Q: I'm a little confused. Why are we spending money on players who haven't proven to be above average players. Reggie Kelly and Kevin Kaesviharn. Carson Palmer is what our franchise, now, is based upon, and we need to protect him.
Not signing Eric S. is to me a big mistake. He's been an alternate in the last two Pro Bowls, he's only 27 and he rarely is hurt. With Carson's injury last year I believe (call me stupid) that Carson needs the best protection possible, and letting Eric go to free agency is just doing the wrong thing. Please make sense of this.
**--Anthony L, Woodinville, WA
ANTHONY:** Protecting Palmer is the reason Steinbach is gone. They're paying their tackles top five money at their positions. At some point they have to spread their money around. Like on defense.
No question that Steinbach is an elite player, but they've made a pretty solid football-business decision. The best pass rushers come from the outside—ends and linebackers—and they have to be blocked by your best pass protectors and those are your tackles and the Bengals have two of the best and most expensive.

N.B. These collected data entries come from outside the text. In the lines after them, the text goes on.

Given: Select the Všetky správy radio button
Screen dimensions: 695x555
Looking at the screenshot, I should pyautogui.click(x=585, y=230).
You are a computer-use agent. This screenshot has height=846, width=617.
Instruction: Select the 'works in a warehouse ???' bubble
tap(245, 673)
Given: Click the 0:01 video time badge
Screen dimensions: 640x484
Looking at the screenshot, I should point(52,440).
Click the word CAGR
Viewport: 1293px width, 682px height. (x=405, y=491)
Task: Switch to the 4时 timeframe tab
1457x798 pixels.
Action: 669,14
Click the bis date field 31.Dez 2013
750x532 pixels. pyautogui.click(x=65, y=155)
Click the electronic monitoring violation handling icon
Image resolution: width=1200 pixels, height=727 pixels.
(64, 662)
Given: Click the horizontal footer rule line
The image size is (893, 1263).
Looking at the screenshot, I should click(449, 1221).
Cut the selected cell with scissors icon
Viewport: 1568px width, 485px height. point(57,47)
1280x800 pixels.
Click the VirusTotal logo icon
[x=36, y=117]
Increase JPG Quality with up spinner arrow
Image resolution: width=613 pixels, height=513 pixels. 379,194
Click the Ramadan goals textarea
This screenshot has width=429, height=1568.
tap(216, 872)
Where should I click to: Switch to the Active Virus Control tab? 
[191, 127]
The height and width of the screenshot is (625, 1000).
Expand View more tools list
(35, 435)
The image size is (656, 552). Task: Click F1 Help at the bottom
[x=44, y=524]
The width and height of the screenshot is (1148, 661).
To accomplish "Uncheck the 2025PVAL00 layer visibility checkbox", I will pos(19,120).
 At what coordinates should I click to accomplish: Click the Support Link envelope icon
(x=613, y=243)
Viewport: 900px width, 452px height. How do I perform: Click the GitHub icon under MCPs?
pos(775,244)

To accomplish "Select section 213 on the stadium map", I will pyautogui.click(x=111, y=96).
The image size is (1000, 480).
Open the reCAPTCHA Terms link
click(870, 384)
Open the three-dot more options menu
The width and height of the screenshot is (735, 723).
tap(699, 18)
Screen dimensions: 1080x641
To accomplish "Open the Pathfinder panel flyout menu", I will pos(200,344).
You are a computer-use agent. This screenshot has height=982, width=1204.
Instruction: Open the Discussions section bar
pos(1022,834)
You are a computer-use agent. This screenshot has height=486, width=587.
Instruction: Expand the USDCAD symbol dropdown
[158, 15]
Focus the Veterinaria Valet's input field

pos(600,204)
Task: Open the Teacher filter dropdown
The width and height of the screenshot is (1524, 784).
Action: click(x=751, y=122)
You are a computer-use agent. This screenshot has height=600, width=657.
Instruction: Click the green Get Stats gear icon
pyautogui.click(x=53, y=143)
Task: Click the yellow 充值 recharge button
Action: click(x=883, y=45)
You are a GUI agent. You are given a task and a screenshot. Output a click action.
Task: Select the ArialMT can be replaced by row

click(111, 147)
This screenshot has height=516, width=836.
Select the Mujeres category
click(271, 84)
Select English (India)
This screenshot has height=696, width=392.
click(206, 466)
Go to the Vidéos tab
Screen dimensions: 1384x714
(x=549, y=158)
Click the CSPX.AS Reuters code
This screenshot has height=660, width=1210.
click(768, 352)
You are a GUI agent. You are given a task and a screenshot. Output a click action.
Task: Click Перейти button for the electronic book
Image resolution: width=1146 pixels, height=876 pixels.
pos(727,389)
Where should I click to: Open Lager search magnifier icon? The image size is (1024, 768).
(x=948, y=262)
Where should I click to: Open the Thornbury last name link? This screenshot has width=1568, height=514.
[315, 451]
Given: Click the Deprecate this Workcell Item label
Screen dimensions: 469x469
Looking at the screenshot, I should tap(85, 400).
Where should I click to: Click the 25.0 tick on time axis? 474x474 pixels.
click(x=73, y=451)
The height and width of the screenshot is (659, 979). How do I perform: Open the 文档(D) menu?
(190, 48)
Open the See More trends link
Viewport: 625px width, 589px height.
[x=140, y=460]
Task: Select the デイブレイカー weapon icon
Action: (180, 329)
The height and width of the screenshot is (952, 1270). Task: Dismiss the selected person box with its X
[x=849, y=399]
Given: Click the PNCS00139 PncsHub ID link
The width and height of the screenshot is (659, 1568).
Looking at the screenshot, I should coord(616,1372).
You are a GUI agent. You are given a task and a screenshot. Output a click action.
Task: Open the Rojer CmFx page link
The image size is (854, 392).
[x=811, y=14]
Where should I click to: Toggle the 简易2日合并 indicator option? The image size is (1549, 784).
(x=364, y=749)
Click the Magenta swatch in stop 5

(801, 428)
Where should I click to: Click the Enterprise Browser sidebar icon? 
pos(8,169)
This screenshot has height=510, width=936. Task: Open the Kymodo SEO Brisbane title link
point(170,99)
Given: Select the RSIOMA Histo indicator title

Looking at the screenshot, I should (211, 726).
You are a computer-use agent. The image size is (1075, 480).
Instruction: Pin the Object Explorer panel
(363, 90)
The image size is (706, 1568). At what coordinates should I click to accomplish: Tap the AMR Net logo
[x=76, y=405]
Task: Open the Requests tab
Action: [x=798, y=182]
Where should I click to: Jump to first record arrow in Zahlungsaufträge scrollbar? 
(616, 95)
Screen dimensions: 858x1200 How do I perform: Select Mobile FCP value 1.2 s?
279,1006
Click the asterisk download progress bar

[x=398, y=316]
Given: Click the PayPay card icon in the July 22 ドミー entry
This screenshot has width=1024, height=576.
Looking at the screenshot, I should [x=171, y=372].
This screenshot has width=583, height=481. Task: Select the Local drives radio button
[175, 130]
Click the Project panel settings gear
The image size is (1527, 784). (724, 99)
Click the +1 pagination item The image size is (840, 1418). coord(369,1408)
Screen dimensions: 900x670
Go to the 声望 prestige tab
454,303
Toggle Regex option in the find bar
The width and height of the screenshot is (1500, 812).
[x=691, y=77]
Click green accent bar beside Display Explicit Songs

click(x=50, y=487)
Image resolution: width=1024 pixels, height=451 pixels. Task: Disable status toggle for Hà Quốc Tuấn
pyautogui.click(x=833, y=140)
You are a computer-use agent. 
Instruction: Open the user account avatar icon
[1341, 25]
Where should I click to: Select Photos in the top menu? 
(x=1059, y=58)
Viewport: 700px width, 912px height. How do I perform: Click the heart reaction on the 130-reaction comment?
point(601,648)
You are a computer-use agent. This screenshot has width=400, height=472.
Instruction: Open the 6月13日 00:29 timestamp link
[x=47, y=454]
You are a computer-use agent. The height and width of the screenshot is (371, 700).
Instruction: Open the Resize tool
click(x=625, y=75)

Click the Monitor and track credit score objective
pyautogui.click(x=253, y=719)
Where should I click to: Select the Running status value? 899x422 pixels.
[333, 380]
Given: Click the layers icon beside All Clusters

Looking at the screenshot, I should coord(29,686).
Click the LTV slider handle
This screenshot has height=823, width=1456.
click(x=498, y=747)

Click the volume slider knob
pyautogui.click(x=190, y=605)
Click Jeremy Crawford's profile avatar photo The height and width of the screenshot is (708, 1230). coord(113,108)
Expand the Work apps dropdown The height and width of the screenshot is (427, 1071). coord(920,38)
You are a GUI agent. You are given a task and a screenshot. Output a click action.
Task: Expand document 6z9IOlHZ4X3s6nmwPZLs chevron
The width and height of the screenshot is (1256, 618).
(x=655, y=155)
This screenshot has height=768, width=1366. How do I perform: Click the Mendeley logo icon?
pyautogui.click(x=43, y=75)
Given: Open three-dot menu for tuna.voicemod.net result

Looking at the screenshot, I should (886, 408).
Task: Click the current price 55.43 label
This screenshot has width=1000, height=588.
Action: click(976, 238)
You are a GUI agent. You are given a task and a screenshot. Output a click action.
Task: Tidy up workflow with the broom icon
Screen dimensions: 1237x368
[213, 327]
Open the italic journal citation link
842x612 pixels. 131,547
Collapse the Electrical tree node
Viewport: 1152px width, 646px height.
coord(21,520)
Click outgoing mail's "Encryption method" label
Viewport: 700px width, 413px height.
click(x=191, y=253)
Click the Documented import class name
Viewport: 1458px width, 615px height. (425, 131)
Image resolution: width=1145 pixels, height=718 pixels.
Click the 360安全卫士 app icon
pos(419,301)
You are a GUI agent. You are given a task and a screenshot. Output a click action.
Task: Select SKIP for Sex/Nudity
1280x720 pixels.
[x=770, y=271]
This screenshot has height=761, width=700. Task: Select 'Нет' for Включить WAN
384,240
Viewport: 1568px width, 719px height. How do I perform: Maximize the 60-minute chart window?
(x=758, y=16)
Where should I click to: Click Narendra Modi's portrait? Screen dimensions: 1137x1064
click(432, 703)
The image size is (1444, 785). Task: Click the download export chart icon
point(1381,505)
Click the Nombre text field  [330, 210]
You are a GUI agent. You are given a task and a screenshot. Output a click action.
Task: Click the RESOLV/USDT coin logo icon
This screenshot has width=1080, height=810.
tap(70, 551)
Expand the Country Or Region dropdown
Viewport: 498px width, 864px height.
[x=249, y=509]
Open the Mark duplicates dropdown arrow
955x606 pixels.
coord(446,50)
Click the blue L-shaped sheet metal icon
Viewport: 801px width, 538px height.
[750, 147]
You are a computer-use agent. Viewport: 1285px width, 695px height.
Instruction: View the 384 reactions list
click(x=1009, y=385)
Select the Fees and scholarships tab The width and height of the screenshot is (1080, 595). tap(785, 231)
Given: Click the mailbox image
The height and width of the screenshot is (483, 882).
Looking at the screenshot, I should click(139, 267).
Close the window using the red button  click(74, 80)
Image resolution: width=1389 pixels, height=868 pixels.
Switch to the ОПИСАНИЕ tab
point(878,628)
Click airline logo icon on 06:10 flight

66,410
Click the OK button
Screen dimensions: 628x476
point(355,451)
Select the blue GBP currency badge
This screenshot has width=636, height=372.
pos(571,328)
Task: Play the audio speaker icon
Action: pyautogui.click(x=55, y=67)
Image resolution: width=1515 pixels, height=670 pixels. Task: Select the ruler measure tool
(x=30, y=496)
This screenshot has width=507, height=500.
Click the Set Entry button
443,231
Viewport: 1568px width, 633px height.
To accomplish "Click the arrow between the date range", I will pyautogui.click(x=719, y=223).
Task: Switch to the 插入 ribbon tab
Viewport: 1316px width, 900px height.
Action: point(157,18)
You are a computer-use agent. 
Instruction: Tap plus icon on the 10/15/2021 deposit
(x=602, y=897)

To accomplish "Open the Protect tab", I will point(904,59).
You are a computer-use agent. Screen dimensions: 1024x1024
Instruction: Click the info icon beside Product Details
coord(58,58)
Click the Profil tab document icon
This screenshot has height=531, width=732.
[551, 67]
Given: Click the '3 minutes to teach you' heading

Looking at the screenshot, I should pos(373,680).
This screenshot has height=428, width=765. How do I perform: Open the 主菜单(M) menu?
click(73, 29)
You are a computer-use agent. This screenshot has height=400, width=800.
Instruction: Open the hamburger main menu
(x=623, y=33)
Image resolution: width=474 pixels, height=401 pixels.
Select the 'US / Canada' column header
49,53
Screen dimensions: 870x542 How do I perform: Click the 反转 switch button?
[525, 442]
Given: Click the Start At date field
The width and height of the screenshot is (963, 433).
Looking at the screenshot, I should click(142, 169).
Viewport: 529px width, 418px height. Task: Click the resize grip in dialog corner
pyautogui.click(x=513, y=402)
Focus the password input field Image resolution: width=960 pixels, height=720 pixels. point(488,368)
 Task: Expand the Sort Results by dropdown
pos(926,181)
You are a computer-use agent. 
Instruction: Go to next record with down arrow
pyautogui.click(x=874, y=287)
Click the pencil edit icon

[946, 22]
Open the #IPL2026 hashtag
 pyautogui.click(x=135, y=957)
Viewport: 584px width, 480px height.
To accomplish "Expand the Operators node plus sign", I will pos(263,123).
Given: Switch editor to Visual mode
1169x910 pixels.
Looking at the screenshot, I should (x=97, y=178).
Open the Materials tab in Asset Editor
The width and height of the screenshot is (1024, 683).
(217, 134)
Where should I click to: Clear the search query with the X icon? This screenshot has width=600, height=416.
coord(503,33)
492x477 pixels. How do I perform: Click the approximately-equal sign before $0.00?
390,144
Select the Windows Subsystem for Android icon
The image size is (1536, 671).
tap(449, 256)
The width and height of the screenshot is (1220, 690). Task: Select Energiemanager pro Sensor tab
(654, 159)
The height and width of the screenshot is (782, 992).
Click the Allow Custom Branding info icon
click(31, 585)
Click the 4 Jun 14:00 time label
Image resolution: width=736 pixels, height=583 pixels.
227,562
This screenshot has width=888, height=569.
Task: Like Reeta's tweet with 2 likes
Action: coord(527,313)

Because of that, the Bengals can't give Steinbach close to what he'd get on the market but they've got a more than able replacement in Andrew Whitworth. He's cheaper, younger, and while he may not be a Pro Bowler yet, the drop-off isn't hellacious.
Yeah, it's tough to lose a durable, versatile, good guy like Steinbach. But it's life under the salary cap. You can't pay everybody, and the ones you do pay big are the guys that do it on the edge instead of inside: Tackles, wideouts, pass rushers and cornerbacks.
As for Kaesviharn and Kelly, they're role players and that's how they'll be paid. They're not taking money from anybody else. The money-eater is the $8.6 million franchise tag on Justin Smith, but it's a necessary evil.
Q: With his recent release from St. Louis, any possibility the Bengals look at Adam Timmerman? Yes, he's old but a tough guard with Pro Bowl and Super Bowl experience who was only due $2.2 and $2.3 for 2007 and 2008, respectively, and to me he could be signed at a good bargain by mid to late March if he's still available.
If Levi or Willie go down due to injuries and Whitworth has to slide to a tackle position I'd feel more comfortable having Timmerman on the line than Kooistra or Kieft.
Also, say Justin Smith doesn't plan to sign the franchise tag until after minicamps and we draft a quality DE in the first or second round, what are the possibilities we pull away our offer to Smith and let him walk?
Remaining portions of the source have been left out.